Our Primary Function
We can help with restructuring a company in the following ways:
- Corporate Realignment: restructuring a company through this process we analyze the entire business and develop a plan that would reorganize the firm’s operating units into the most profitable and efficient business structure. This can include the transfer of businesses units or company assets from one group to another or the sale of identified business units. It often results in the release of capital that has been previously locked in the balance sheets of these business units.
- Liquidation: : Many times, the liquidation option is rejected by management because it is initially seen as a public acknowledgment of business failure. The fact is that some businesses have reached the end of their life cycle or the market has changed so dramatically that continuing the business in its present form is unrealistic. In such cases, a liquidation makes the most sense so restructuring a company is not a viable option.

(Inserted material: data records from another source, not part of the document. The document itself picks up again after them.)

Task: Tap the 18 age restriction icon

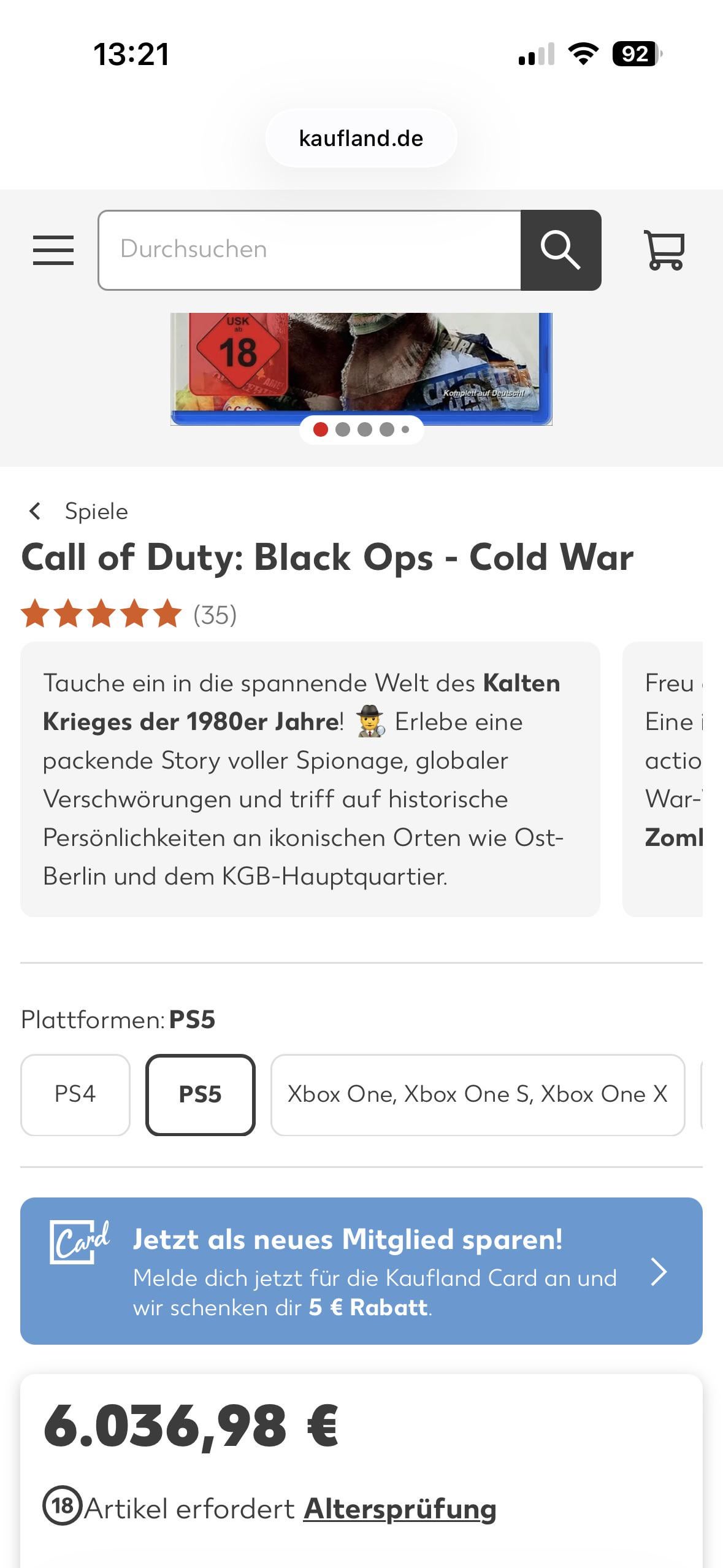Action: click(x=62, y=1505)
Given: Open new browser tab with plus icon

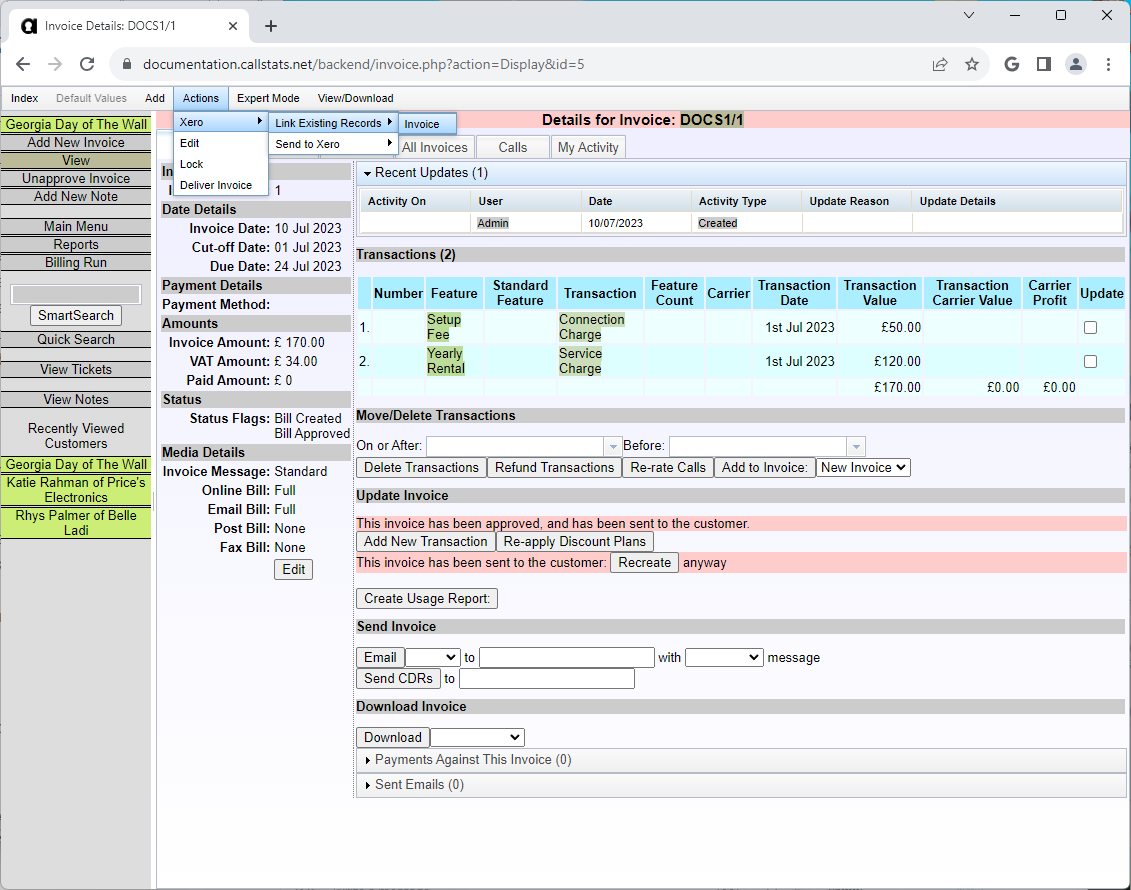Looking at the screenshot, I should [x=271, y=26].
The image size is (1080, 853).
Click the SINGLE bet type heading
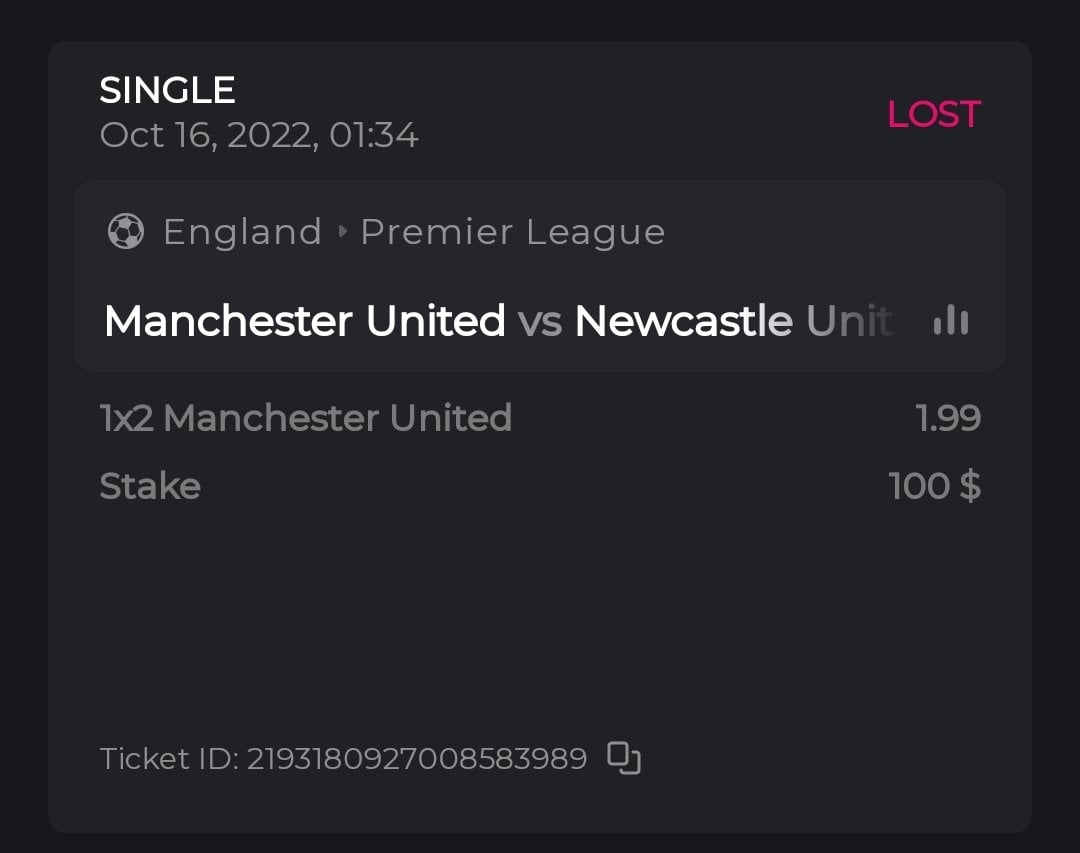click(167, 91)
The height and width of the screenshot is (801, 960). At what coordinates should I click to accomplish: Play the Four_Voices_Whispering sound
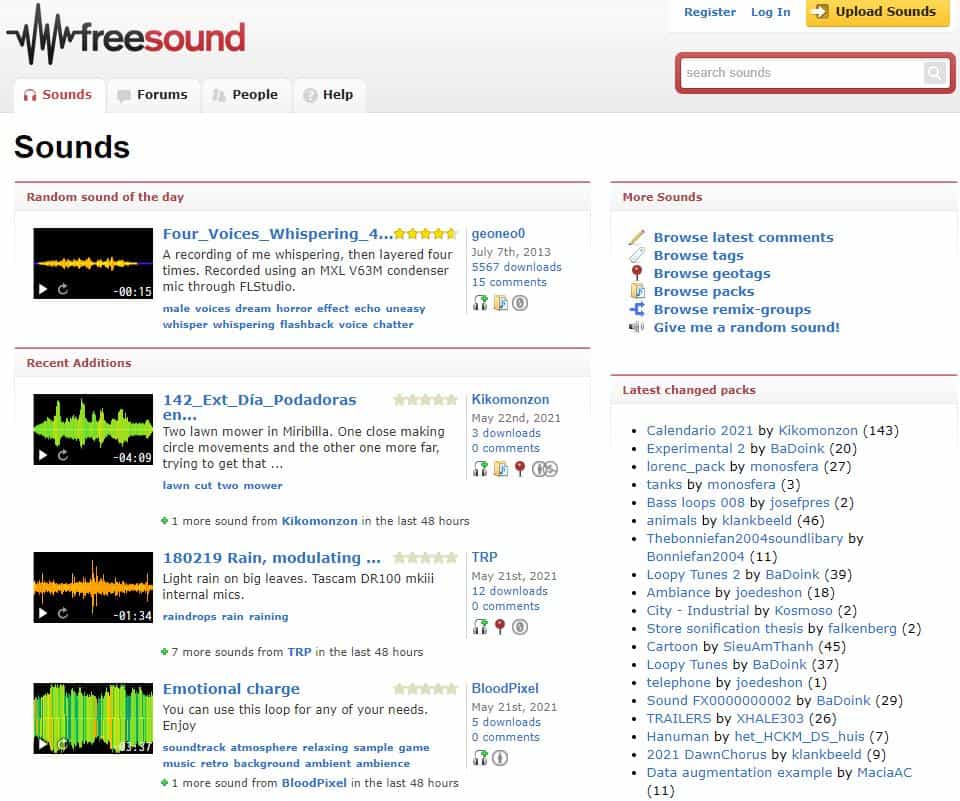[x=43, y=290]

- Managed Exits: We can assist by providing interim management to wind down the business with the goal of restructuring a company by maximizing the overall return to investors, owners and creditors while minimizing associated risks to customers and employees.
- De-mergers: Should you need to structure a de-merger, we can make arrangements such that the emerging entities will result in a financial structure that is tax efficient and creates an effective path for separation of the business units involved.
- Debt For Equity Swaps: Restructuring a company through a debt-for-equity swap involve one or more of your creditors agreeing to cancel some or all of your debt in exchange for equity in your business. This i a valuable option when you want to reduce the businesses debt load but don’t have the cash available to pay down debt or need to better use that cash for business expansion. Our experienced business restructuring team can assist with planning and implementing the most effective debt-for-equity swap option.
- Assignment For The Benefit Of Creditors: This is an alternative to Chapter 7 (or a liquidating Chapter 11 bankruptcy) that is growing in popularity and becoming an viable reorganization tool in Washington and other states. Essentially, restructuring a company through ABC is a method that enables a business to end its obligations to its creditors and also avoid the time, costs and and stigma that often occurs in a bankruptcy proceeding.
These are a few of the many techniques for restructuring a company we have used to help client firms return to profitability of professionally wind down operations. We are ready to help you.